Two connecting holes are formed in the two sides of the brass cooling heat transfer block 4-3-5 and are connected with two liquid nitrogen pipes 4-3-8, one liquid nitrogen pipe 4-3-8 is connected with a liquid nitrogen conveying pipe 4-4, and the other liquid nitrogen pipe 4-3-8 is connected with a liquid nitrogen control valve 4-3-7.

The upper end of the cooling cutting knife head module 4-3 realizes the supply of cooling liquid nitrogen through a liquid nitrogen delivery pipe 4-4, a liquid nitrogen output pipe 4-5 and a water circulation cooling exchanger 4-9 arranged on the right side of the liquid nitrogen delivery pipe.
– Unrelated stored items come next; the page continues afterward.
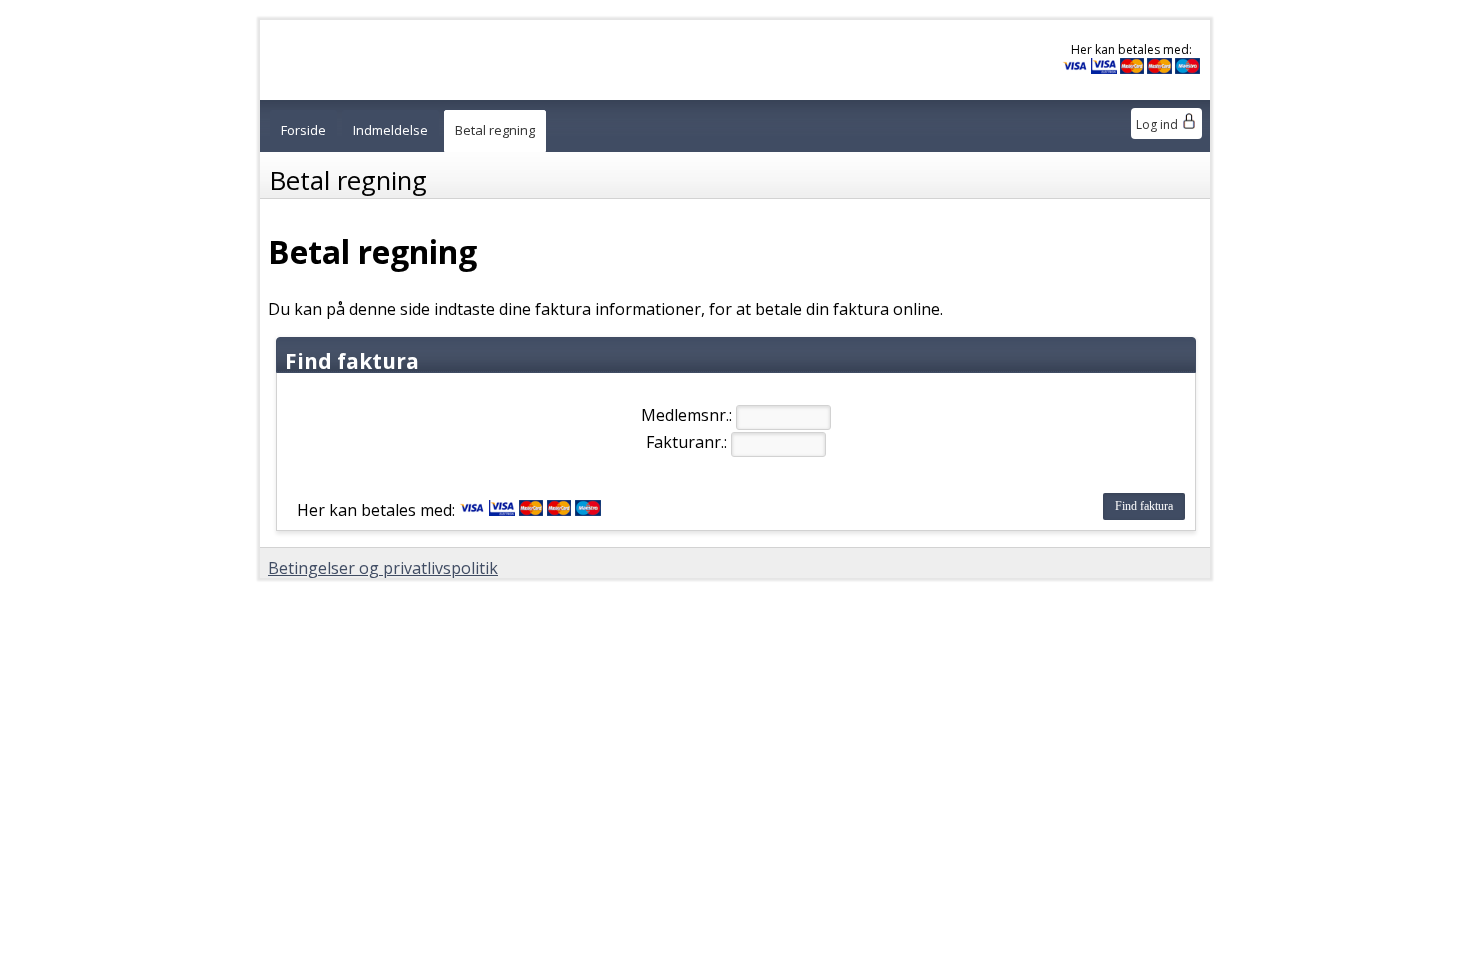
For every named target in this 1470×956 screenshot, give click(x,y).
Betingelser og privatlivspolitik (383, 568)
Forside (303, 130)
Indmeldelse (390, 130)
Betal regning (495, 130)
The center of the brass cooling heat transfer block 4-3-5 is provided with a round hole, a cylindrical heat insulation layer 4-3-4 with an upper flange is sequentially sleeved from outside to inside to realize temperature isolation with the reciprocating cutter block 4-3-3, then the center of the reciprocating cutter block 4-3-3 with the lower end being cylindrical and the upper part being cuboid is provided with a round hole, a lubricating channel is fixedly arranged in the round hole to realize the motion lubrication of the needle saw cutter head 4-3-1, and the needle saw cutter head 4-3-1 is controlled by a linear reciprocating servo motor 4-3-9 to realize the vertical reciprocating motion of the needle saw cutter head 4-3-1.

Finally, it should be noted that: although the present invention has been described in detail with reference to the foregoing embodiments, it will be apparent to those skilled in the art that changes may be made in the embodiments and/or equivalents thereof without departing from the spirit and scope of the invention.